How am I lifting my spirits?

-Actually picking up books I’d been excited about but then too blue to read. I’ve been committed to reading The New Jim Crow since I first heard about it and have owned it for a year. Last night, I picked it up and started. It’s time to get myself back into my zone of living, loving, and working with a commitment to helping my local communities. Criminal justice reform, with an emphasis on racial justice, is one of my greatest passions.

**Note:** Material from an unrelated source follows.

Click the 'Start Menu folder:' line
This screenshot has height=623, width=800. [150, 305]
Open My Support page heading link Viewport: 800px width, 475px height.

-Tonight I ran nearly five miles, and in different neighborhoods. I worked my way to where my great-grandmother lived and where my dad spent much of his childhood, in the Foster-Powell neighborhood. A residential area with mostly single-family homes that doesn’t receive as much support from the city as neighborhoods like mine do, but a comfortable neighborhood that has also undergone much rapid change. I had never run in that area before. I felt like I was running through time. Not knowing that less “inner southeast” area well, I felt my privilege as I ran, I felt the stories the houses and streets told, I felt my roots. I felt the whispers of migrations of people who have been pushed from their homes.

I don’t remember the last time I ran more than 3 miles at a time—and I haven’t even done that much recently. I was extra engaged tonight, though, because I was (re)discovering more of my home on foot. I intend to work up to running further east, and to the north, to where my grandparents lived.

In observing and relearning some of my roots, and in observing the changes Portland has undergone, in addition to what neighborhoods have managed to retain, I imagine I’ll gain greater physical and mental health. I feel a little hope and humility.

This post was a little rambly, but it’s what I’ve got tonight. Time to shower.

 

2 thoughts on “Confounding Blues: Why My Spirits Fell After Coming Out Even Though it Went Well

    1. Yeah, I definitely think so. Exercising, talking with others about future options, and reading have all proven to be helpful. Thanks 🙂 Also, I’m keeping my fingers crossed for you about the work opportunity with GQB’s friend. Best wishes!